Join us every week for a trip into the weird and wonderful world of trailers. Whether it’s the first teaser for the latest instalment in your favourite franchise, an obscure preview for a strange indie darling, whether it’s good, bad, ugly or just plain weird – your favourite pop culture baristas are there to tell you what they think.
Remember that time when most of us were excited for Game of Thrones? When we’d look at the new cast members for the upcoming season and get even more excited? Sam’s interest in Game of Thrones began and, sadly, peaked with him bumping Jonathan Pryce in Dubrovnik, where he (Pryce, that is, not Sam) was filming for season 5 for what was at one point the hottest series on TV. Check out Sam’s Six Damn Fine Degrees for more on this encounter!
Meanwhile, Matt’s been trying to grapple his thoughts on Andrew Haigh’s All of Us Strangers – a film he liked so much he would’ve gladly put it on his list of 2024 favourites already… until the ending. Is there such a thing as being too open for interpretation?

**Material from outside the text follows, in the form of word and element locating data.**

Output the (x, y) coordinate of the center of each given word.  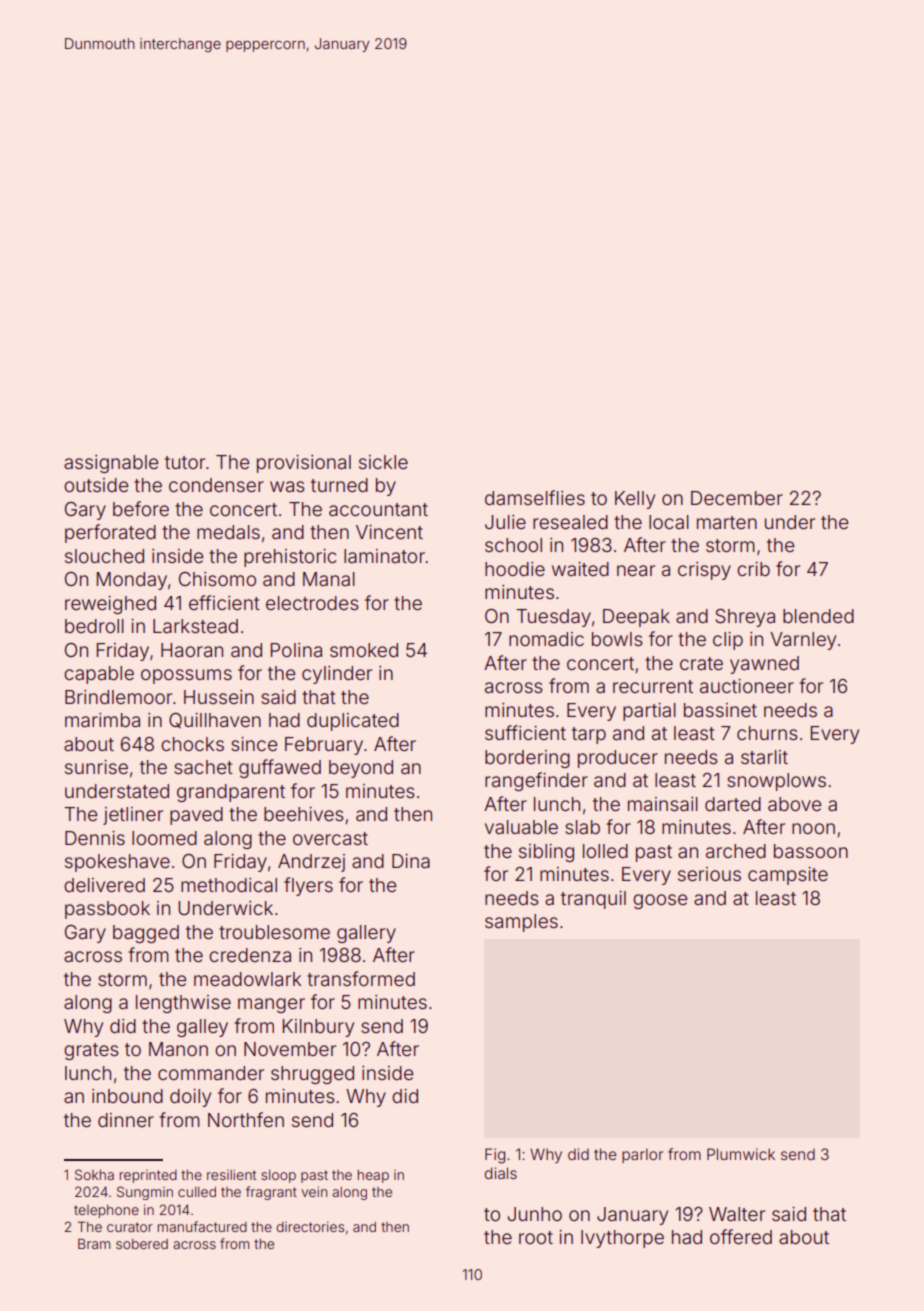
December (737, 498)
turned (339, 485)
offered (741, 1236)
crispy (704, 571)
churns (767, 733)
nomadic (546, 639)
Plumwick (741, 1154)
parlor (642, 1155)
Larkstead (195, 626)
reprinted (148, 1176)
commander (211, 1073)
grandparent (231, 793)
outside (96, 485)
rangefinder (536, 781)
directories (310, 1226)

And what else is there to look out for in the world of trailers?
Mege: Sing Sing, to me, is half a documentary. Some of the cast are formerly incarcerated men, so the vibe that the movie has is as true to real life as possible. I don‘t know if any of them really have to act – or not in the conventional sense of the term. Colman Domingo is a theatre actor who has the main part here, playing an innocent man in jail who joins the prison theatre group. Interesting on several levels, this one.
Matt: I don’t think that Prometheus and Alien: Covenant were good films, but there were interesting ideas in both of them – ideas that, arguably, Ridley Scott and his writers squandered. Still, looking at the teaser trailer for Alien: Romulus, I can’t shake the impression that while this may be a more coherent film that knows what it wants to be, what it wants to be is an Alien clone. Say what you want about the films up to and including Alien: Resurrection, but those four films – by Scott, Cameron, Fincher and Jeunet – are all unique interpretations of the material, not retreads of the same story told more or less the same way.